Dahlia's fingers curled slightly against the stone railing, but somehow, her heart was filled with ease.
"I didn't reject you for your family or your face. That wasn't it. I saw what you meant for Callum. You were… the beginning."
She didn't look at him, but her jaw tensed.
Fred continued, "But not every beginning is the right one. You were everything he craved. Comfort. Escape. A softness he didn't have to earn. But it made him careless. He started skipping classes to accompany you on your mother's hospital appointments. Later, he ignored his responsibilities in the company. He wanted to run away with you and abandon the empire built on our shoulders."
Fred took a deep breath and paused. Then, she looked at Dahlia once more and added, "He is in a delusion of living a princely life of a fairytale lovestory."
He didn't speak harshly. Just factually. A father remembering a boy who nearly lost himself.
"I didn't dislike you," he said again. "But I feared what you unlocked in him was the door to his destruction."
Silence.
Dahlia never answered.
She just stared out toward the garden where the lanterns dimmed, and the wind stirred rose petals across the stone path.

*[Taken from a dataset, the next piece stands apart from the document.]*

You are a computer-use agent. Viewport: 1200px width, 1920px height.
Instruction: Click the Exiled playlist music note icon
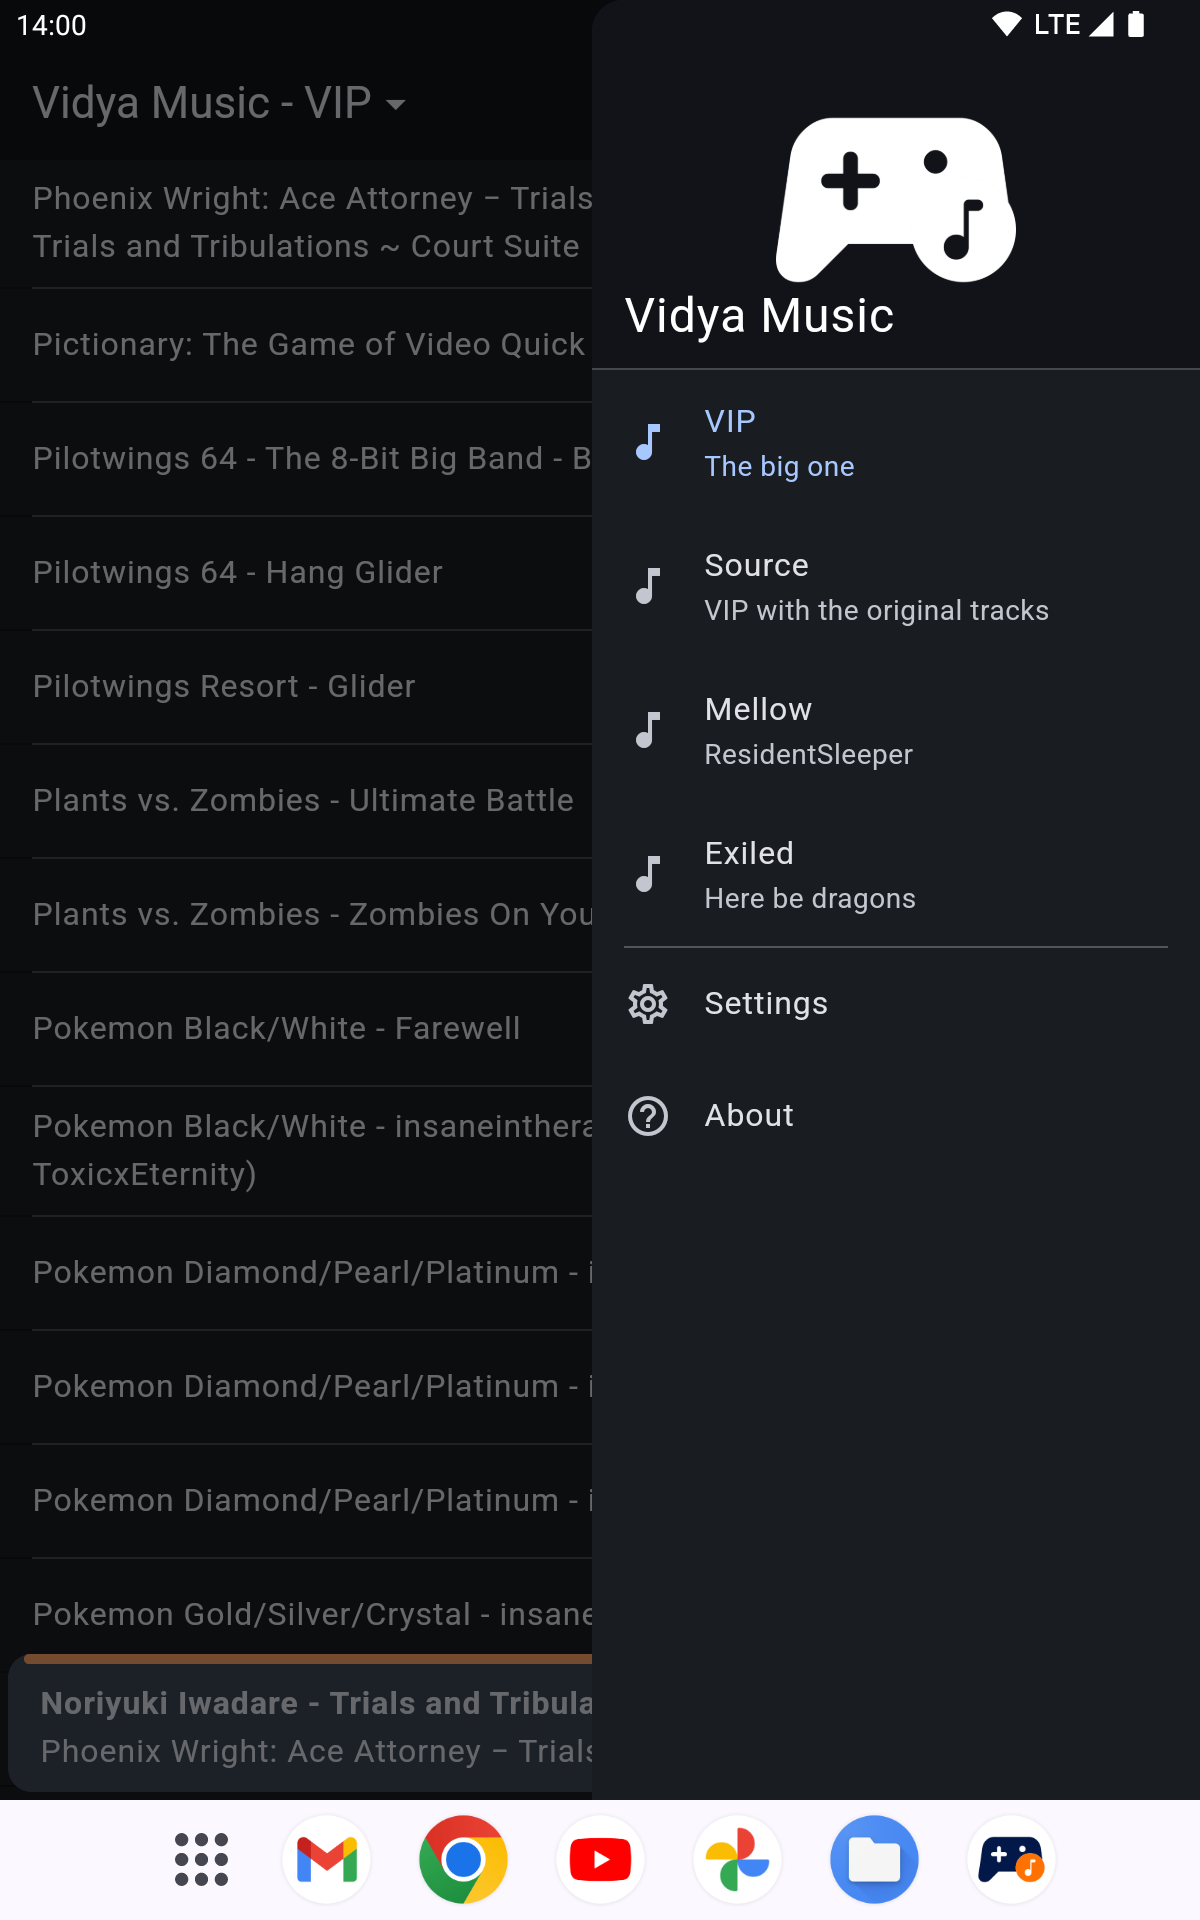coord(648,874)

And Fred, with a nod, left her in that silence—neither condemned nor forgiven.
---
By the time Sera and Callum arrived at Avienne Hall, the quiet reclaimed the estate.
Callum stood at the base of the grand staircase, his tie loose, jacket gone, posture a little too still. Seraphine was nearby, giving instructions to Jonas when she noticed him watching her.
He didn't call her name. Just waited.
And when she approached, he didn't look away.
"Are you tired?" she asked.
"I've had worse deployments," he replied, arching a brow.
Callum's lips lifted faintly. But there was a weight to his gaze.
"I don't want to go inside yet," he said, softer this time. "Can we go out for a bit?"
Seraphine's eyes narrowed. "To drink?"
"Maybe one," he replied. "But not to get drunk. I just… I just want to breathe somewhere else."
His voice wasn't desperate.
It was almost a plea.
A quiet request for peace.
She held his gaze for a long moment before nodding once. "I'll drive."